[[ Data for review, beginning ]]

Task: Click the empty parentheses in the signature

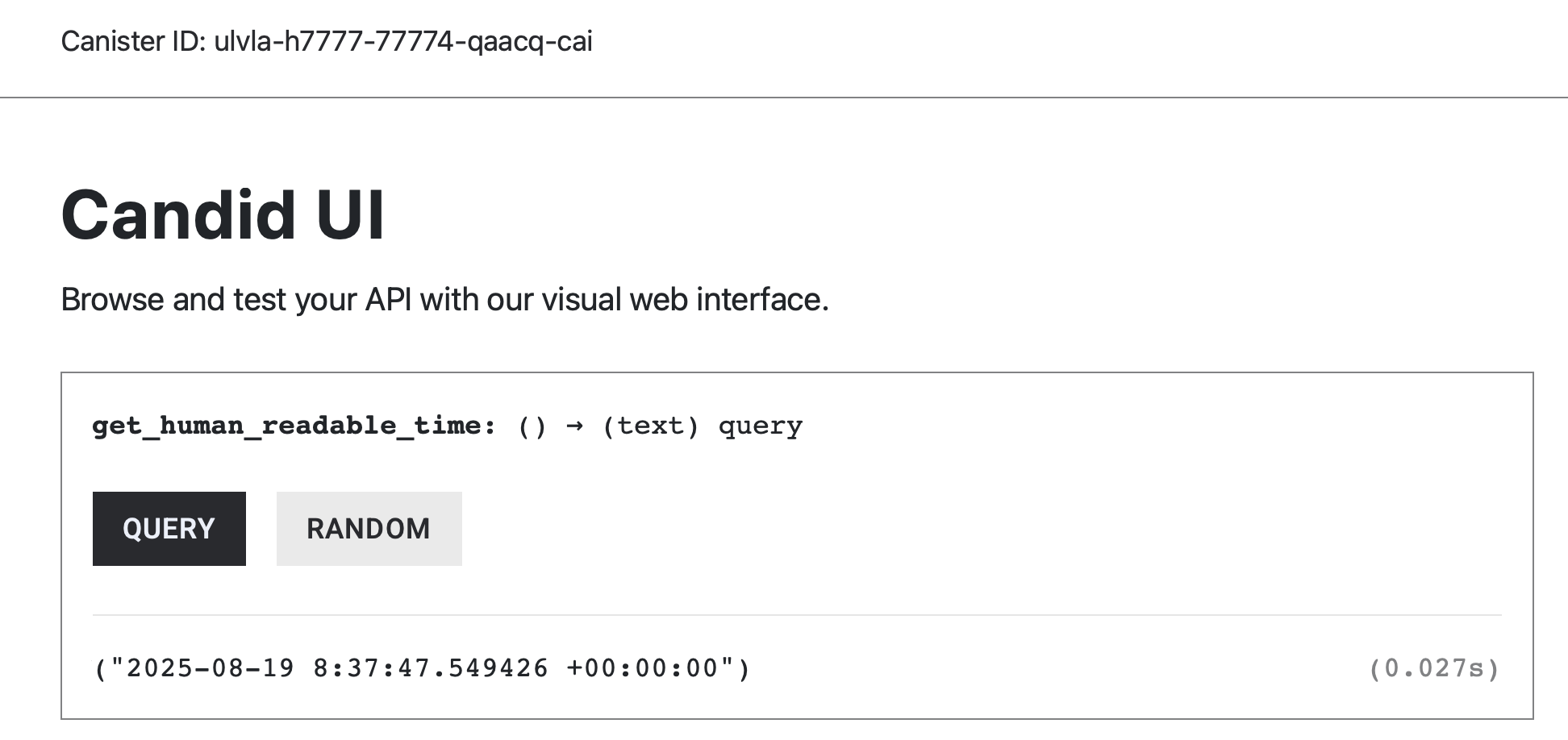Action: tap(532, 425)
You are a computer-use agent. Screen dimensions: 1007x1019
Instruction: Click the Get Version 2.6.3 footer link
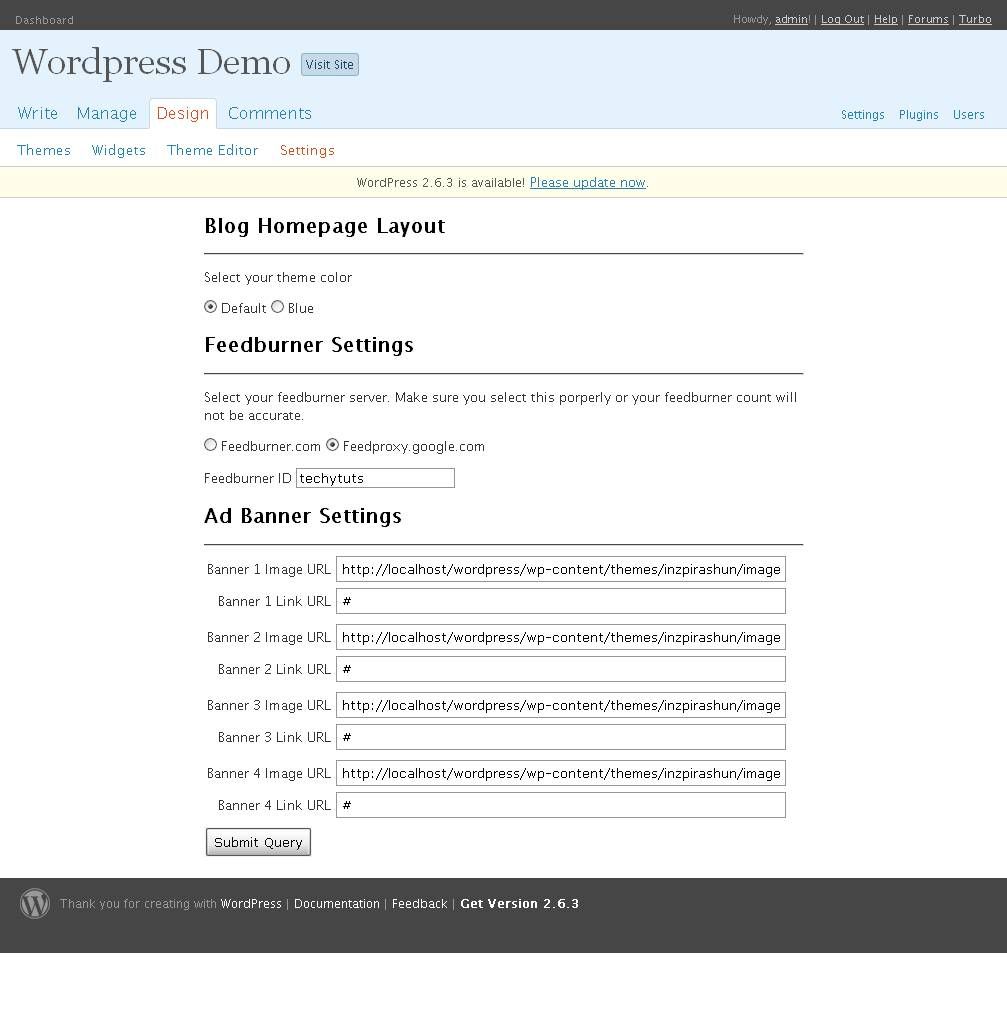point(519,904)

[[ Data for review, end ]]

• _Exercise instructions_
Leave the pictures out and output all of the data verbatim.

• _Result for this exercise_
Task: Click the empty parentheses in the signature

Action: tap(532, 425)
You are a computer-use agent. Screen dimensions: 1007x1019
Instruction: Click the Get Version 2.6.3 footer link
point(519,904)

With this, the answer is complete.